:: Document passage ::
----
Detroit journalist accuses CBS of firing him over his Arab heritage

Detroit journalist accuses CBS of firing him over his Arab heritage
  • Samra charged he was also interrogated ‘about his views of US-designated terrorist organizations’

CHICAGO: Award-winning journalist Ibrahim Samra said he was fired Feb. 28 by CBS News TV following his coverage of the Israel-Gaza conflict and owing to his Muslim and Palestinian Arab heritage.

Samra, 27, filed the lawsuit Wednesday, March 20, accusing CBS TV editors in Detroit of treating him “differently” following the outbreak of the Israel-Gaza war and subjecting him to “offensive and inflammatory accusations,” including calling his coverage “one-sided.”

Samra charged he was also interrogated “about his views of US-designated terrorist organizations,” prevented from carrying out his reporting job and removed from his beat as punishment, before being fired on Feb. 28, 2024.

“When Mr. Samra complained that he felt singled out and unable to do his job, Defendants (CBS News TV Detroit) fired him,” the lawsuit alleges.

“All Mr. Samra ever wanted to do was his job: to cover the stories that mattered to his community. Defendants suppressed Mr. Samra’s voice, and the voices uplifted by his reporting, because of his race, national origin, religion, and because he dared to raise concerns about differential treatment of Palestinian-Americans in media.”

Samra worked for Detroit TV station WKBD Inc., based in Southfield, Michigan. WKBD is owned by CBS Broadcasting Inc. and its parent company Paramount Pictures Corp.

Originally from Chicago, Samra began working in 2018 as a multimedia journalist at WNDU-TV in South Bend, Indiana, where he was nominated for his first Emmy in 2021. In the fall of 2022, CBS/Paramount News recruited him for the CBS TV bureau where he was assigned to cover news in the Metro Detroit area including Dearborn, which is home to one of the nation’s largest Arab-American populations.
----
:: Data provided ::
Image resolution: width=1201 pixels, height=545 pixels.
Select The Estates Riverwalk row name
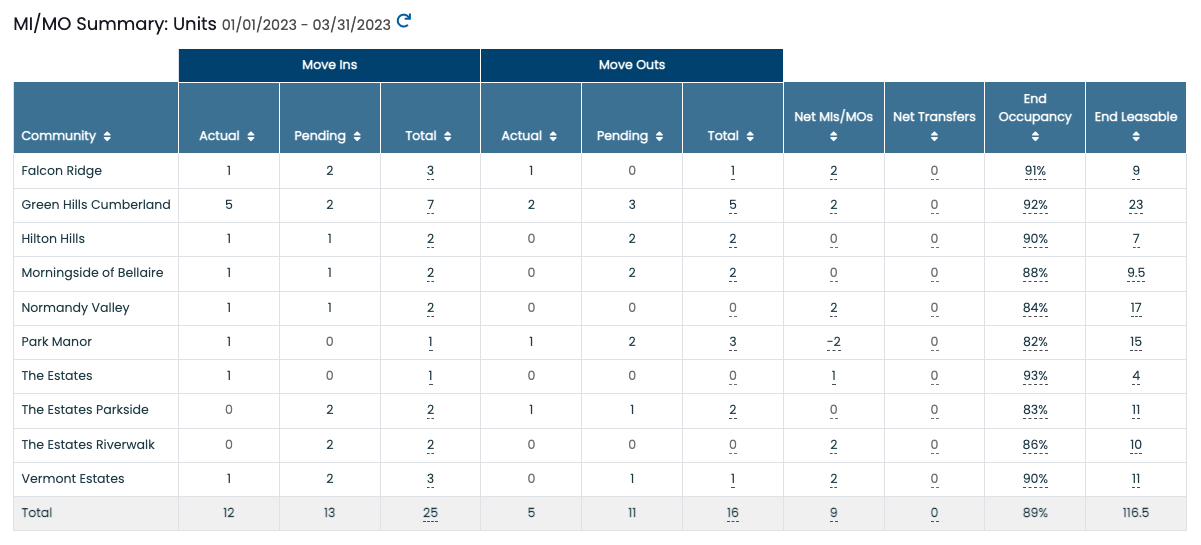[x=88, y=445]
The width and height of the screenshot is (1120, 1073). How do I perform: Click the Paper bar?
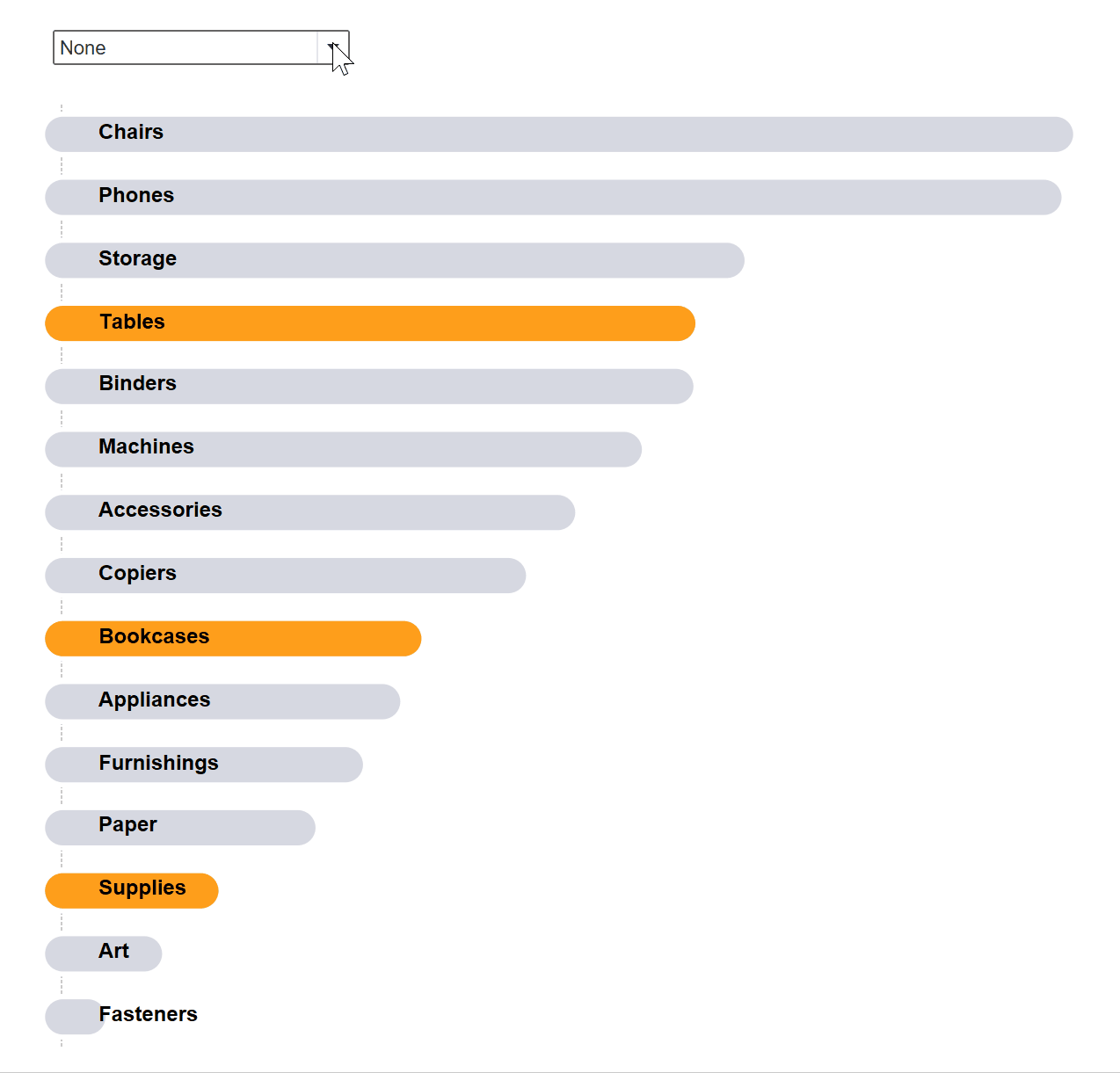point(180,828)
----
:: Requirements ::
**a.** Answer these from the article about Ibrahim Samra:
(i) On what day did Samra file the lawsuit?
(ii) In what city is WKBD Inc. based?
(iii) At which station did Samra begin working in 2018?
**b.** For each statement, say whether the article about Ibrahim Samra supports it, and quote the words that decide it.
(i) Samra was 27 when he filed the lawsuit.
(ii) WKBD is owned by NBC.
(iii) Samra received his first Emmy nomination in 2022.
**c.** Write the next part of the article about Ibrahim Samra, starting after its last sentence.

:: Results for each task ::
**a.**
(i) Wednesday, March 20
(ii) Southfield, Michigan
(iii) WNDU-TV in South Bend, Indiana

**b.**
(i) Yes: "Samra, 27, filed the lawsuit Wednesday, March 20"
(ii) No: "WKBD is owned by CBS Broadcasting Inc. and its parent company Paramount Pictures Corp."
(iii) No: "where he was nominated for his first Emmy in 2021"

**c.**
His troubles began while he was on leave visiting his family in Chicago to care for his mother who was ill around Oct. 7, 2023, when the Hamas attack provoked an Israeli military siege of Gaza.

According to the lawsuit, Paul Pytlowany, a CBS supervisor, called him, asking if he “could provide insight into how Palestinian-American families were being affected by the war.”

As he was in the Chicago suburbs, which has one of the largest concentrations of Palestinian-Americans, Samra offered to end his leave early and help. In the lawsuit, however, Samra says his editors “switched gears and encouraged other reporters to cover stories about Israeli families and perspectives.”

Remaining in Chicago, Samra felt he needed to provide balance to his station’s coverage. He attended a protest in the city on Oct. 21, where over 25,000 activists had gathered to protest the war.

Samra posted a video of the event to his Instagram account. He returned to work on Oct. 23 and expressed his concerns that coverage of the conflict was imbalanced, following which he was subjected to intense interrogation by Pytlowany and an employee of CBS’ human resources department. Over the next week, his supervisors grilled him about his views on the conflict, his lawsuit states.

Instead of addressing his concerns, “they bombarded him with a series of accusatory and offensive questions about the ‘intention’ behind the video Mr. Samra had posted to his personal Instagram account several days prior,” according to the lawsuit obtained by Arab News.

Bewildered at “the sudden hostility,” Samra said he was “simply documenting what was happening in the community where he had been located at the time, and that he had not reported, analyzed, or offered any opinion about the demonstration or the underlying political conflict.”

Samra charges that Pytlowany asked him “a series of inflammatory and offensive questions, including ‘How do you view Hamas?’,” suggesting Samra “had a positive view of a group designated by the United States as a terrorist organization, for no other reason than because of Mr. Samra’s racial, ethnic, and religious background.”

Pytlowany, according to the lawsuit, “questioned Mr. Samra regarding every post he had shared on his personal social media accounts regarding the Israeli-Palestinian conflict, all of which were simply re-posts of reliable news and media reporting on events occurring in the region.”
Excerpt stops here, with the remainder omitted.